• _PROVIDED MATERIAL_
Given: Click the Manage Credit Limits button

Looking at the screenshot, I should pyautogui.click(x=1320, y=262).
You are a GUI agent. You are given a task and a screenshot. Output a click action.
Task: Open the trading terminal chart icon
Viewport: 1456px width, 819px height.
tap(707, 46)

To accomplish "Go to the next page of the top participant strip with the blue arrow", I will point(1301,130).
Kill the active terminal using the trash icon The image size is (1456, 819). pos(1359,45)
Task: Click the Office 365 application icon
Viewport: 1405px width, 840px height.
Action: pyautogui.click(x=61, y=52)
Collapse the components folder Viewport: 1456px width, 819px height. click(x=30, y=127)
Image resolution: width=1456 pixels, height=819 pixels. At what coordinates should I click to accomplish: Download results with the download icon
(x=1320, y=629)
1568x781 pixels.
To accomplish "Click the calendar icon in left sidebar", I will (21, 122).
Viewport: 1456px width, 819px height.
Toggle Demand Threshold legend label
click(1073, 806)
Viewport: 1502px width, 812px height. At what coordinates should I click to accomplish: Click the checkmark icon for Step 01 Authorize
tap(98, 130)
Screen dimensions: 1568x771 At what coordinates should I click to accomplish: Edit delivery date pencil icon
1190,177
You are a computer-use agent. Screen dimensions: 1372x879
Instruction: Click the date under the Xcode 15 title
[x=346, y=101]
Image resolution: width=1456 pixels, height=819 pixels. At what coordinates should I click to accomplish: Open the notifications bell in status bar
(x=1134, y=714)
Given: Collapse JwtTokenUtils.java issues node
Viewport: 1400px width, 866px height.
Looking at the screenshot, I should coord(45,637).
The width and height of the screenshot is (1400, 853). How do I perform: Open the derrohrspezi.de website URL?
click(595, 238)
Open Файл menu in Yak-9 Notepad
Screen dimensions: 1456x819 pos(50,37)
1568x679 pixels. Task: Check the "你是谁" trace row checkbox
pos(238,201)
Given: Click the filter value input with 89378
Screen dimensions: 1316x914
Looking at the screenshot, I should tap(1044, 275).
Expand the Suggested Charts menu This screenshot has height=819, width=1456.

• _WHAT THE TASK REQUIRES_
Please find each line in the records above that holds the word "agent", and copy it.

• _OUTPUT FOR THIS TASK_
You are a GUI agent. You are given a task and a screenshot. Output a click action.
You are a computer-use agent. Screen dimensions: 1372x879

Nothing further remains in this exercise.